Site-directed mutagenesis of class I HLA genes. Role of glycosylation in surface expression and functional recognition.

Abstract

We have investigated the role of the carbohydrate moiety on the HLA-B7 molecule in mAb and CTL recognition using oligonucleotide-directed mutagenesis and gene transfer techniques. A conservative substitution of asparagine to glutamine at amino acid 86 in HLA-B7 was created to abolish the unique glycosylation site present on all HLA molecules. A second mutant B7 molecule was made by substituting asparagine-aspartic acid-threonine for the resident lysine-aspartic acid/lysine tripeptide at amino acids 176-178, thus creating an N-linked glycan at amino acid 176, which is additionally present on all known murine H-2 class I antigens. Upon gene transfer into mouse and human cell recipients, the HLA-B7M176+ mutant and normal HLA-B7 expressed identical levels of surface protein. However, the binding of two mAbs (MB40.2 and MB40.3) thought to recognize different epitopes of the HLA-B7 molecule was completely eliminated. In contrast, the HLA-B7M86- mutant displayed no surface expression (mouse L cells) or minimal surface expression (human RD cells or mouse L cells coexpressing human beta 2 microglobulin [beta 2m]) after indirect immunofluorescence (IIF) and flow cytometric analysis with a panel of 12 HLA-B7 mAb reactive with monomorphic and polymorphic determinants. Immunoprecipitation analysis demonstrated that intracellular denatured mutant protein was present. Tunicamycin treatment did not rescue the expression of HLA-B7M86- antigens to the cell surface; while interferon did induce higher levels of surface expression. Tunicamycin treatment also did not allow binding of the mAbs MB40.2 or MB40.3 to HLA-B7M176+ mutant antigens, suggesting that the carbohydrate moiety itself was not directly involved in the recognition or conformation of these mAb epitopes.
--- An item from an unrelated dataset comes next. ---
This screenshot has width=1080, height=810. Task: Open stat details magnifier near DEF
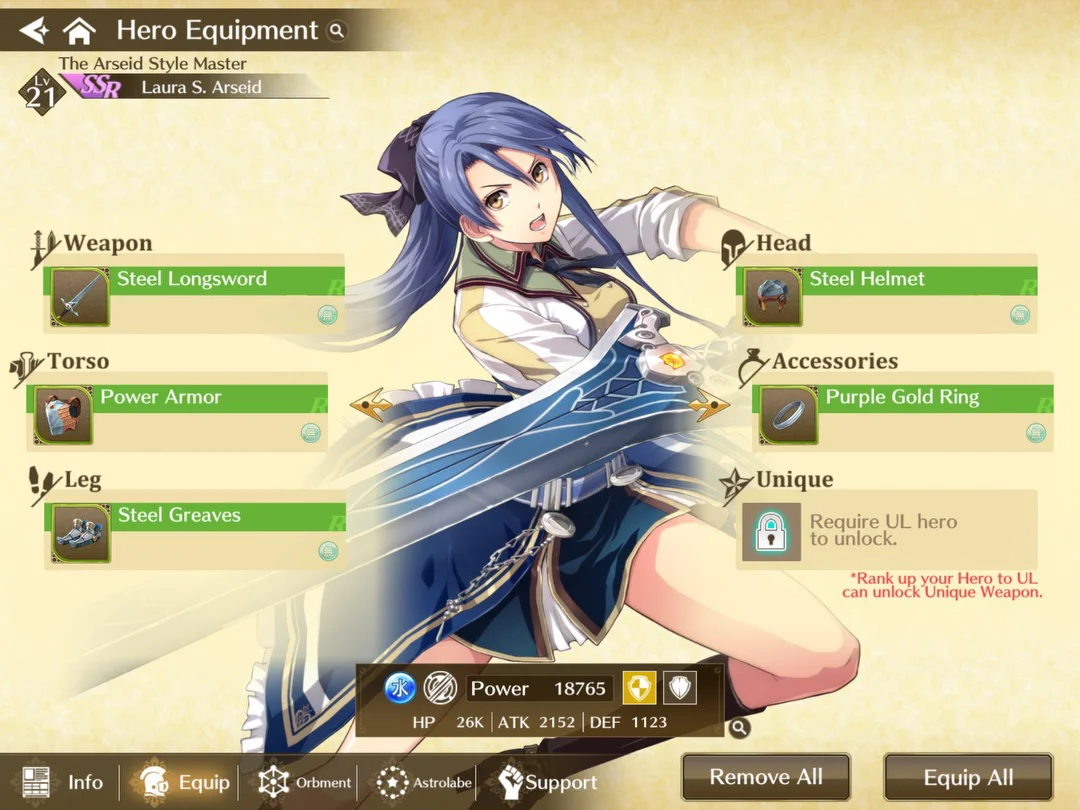point(739,727)
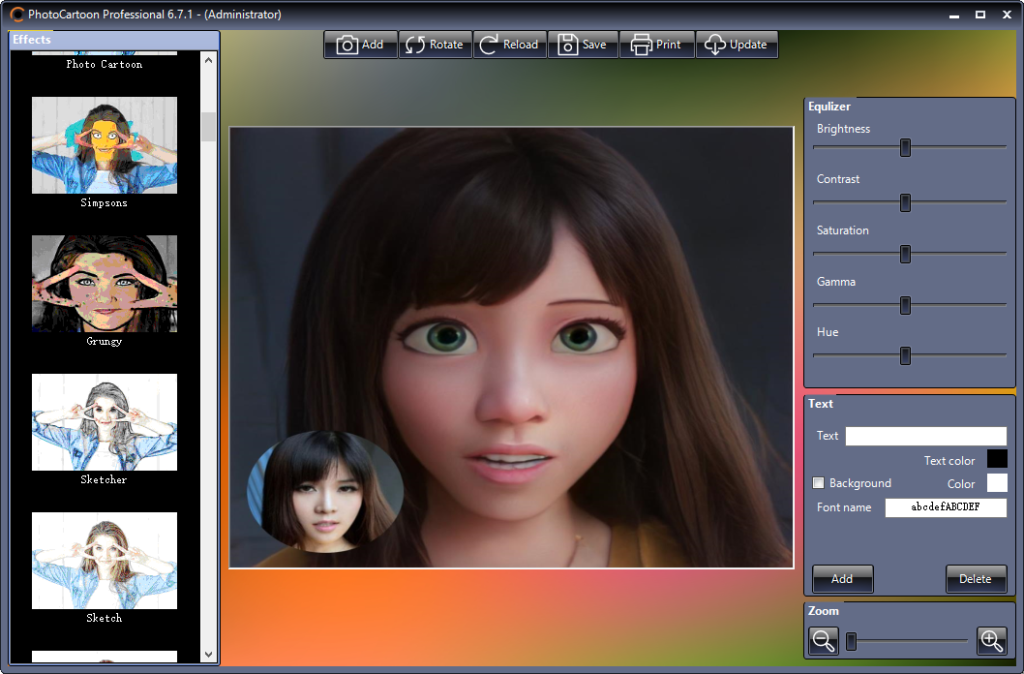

Further mutation of the B7M86- molecule to create a glycan moiety at amino acid position 176 (B7M86-/176+) did not rescue normal levels of surface expression. Finally, neither mutation was seen to affect recognition by a panel of 12 allospecific CTL clones. The low expression of HLA-B7M86- on the surface of human cell transfectants was sufficient to achieve lysis, albeit at a reduced efficiency, and lysis could be increased by interferon induction of higher levels of expression. Thus, the carbohydrate moiety on HLA antigens plays a minimal or nonexistent role in recognition by available mAb and allospecific CTL clones.